__What is required__. Using the listing below, print the line that contains "Image resolution: width=1564" and each line after it, exactly as shown, through the final one.

** The input follows **

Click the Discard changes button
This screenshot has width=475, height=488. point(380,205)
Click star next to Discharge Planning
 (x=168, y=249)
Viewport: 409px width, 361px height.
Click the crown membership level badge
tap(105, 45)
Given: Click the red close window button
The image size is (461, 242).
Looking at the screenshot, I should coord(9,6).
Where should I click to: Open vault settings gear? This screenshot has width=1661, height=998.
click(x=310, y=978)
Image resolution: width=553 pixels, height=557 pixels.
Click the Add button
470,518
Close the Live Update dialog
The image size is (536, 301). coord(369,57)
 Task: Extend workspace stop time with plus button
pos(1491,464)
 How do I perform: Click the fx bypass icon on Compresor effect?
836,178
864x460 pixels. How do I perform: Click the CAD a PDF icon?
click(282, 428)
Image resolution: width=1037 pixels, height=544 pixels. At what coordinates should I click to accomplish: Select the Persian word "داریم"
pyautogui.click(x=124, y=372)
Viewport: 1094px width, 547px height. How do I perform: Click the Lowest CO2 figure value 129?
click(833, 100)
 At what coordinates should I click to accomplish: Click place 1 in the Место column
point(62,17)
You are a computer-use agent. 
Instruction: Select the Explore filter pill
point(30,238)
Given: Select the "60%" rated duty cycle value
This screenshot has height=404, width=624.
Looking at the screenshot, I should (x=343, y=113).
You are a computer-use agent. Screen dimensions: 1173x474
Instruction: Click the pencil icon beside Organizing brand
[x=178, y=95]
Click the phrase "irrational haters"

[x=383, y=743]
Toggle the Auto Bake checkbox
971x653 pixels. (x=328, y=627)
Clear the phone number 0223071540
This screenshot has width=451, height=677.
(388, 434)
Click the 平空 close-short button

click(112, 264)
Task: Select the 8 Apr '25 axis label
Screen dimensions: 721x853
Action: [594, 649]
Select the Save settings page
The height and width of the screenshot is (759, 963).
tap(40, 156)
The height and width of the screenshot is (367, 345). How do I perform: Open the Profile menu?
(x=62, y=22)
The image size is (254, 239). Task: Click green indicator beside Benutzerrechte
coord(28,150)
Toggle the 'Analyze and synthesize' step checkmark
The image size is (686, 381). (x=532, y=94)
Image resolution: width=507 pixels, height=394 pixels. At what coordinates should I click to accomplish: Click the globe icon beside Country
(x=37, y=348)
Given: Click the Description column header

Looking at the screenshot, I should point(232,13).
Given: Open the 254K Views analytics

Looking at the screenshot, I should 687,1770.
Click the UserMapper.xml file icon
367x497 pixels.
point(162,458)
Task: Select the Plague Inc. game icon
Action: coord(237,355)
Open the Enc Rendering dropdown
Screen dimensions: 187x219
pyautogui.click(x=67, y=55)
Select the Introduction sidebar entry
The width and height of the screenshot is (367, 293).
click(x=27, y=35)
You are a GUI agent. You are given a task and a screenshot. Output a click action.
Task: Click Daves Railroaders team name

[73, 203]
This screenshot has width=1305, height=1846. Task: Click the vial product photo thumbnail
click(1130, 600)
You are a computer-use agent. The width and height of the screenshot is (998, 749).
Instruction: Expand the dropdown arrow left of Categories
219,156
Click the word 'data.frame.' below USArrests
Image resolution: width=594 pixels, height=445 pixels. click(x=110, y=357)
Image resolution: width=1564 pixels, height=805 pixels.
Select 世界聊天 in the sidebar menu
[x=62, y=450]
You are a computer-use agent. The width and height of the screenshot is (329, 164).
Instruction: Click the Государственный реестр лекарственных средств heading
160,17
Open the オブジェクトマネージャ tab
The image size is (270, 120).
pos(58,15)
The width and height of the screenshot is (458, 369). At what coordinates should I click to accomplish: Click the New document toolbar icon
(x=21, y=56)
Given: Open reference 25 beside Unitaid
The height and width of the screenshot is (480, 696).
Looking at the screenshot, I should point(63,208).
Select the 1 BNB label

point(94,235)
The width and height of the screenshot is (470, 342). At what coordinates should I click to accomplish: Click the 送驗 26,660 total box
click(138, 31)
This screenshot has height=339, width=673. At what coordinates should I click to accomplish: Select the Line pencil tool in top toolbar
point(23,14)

** End of The input **

__Your solution__.
Image resolution: width=1564 pixels, height=805 pixels.
Select 世界聊天 in the sidebar menu
[x=62, y=450]
You are a computer-use agent. The width and height of the screenshot is (329, 164).
Instruction: Click the Государственный реестр лекарственных средств heading
160,17
Open the オブジェクトマネージャ tab
The image size is (270, 120).
pos(58,15)
The width and height of the screenshot is (458, 369). At what coordinates should I click to accomplish: Click the New document toolbar icon
(x=21, y=56)
Given: Open reference 25 beside Unitaid
The height and width of the screenshot is (480, 696).
Looking at the screenshot, I should point(63,208).
Select the 1 BNB label

point(94,235)
The width and height of the screenshot is (470, 342). At what coordinates should I click to accomplish: Click the 送驗 26,660 total box
click(138, 31)
This screenshot has height=339, width=673. At what coordinates should I click to accomplish: Select the Line pencil tool in top toolbar
point(23,14)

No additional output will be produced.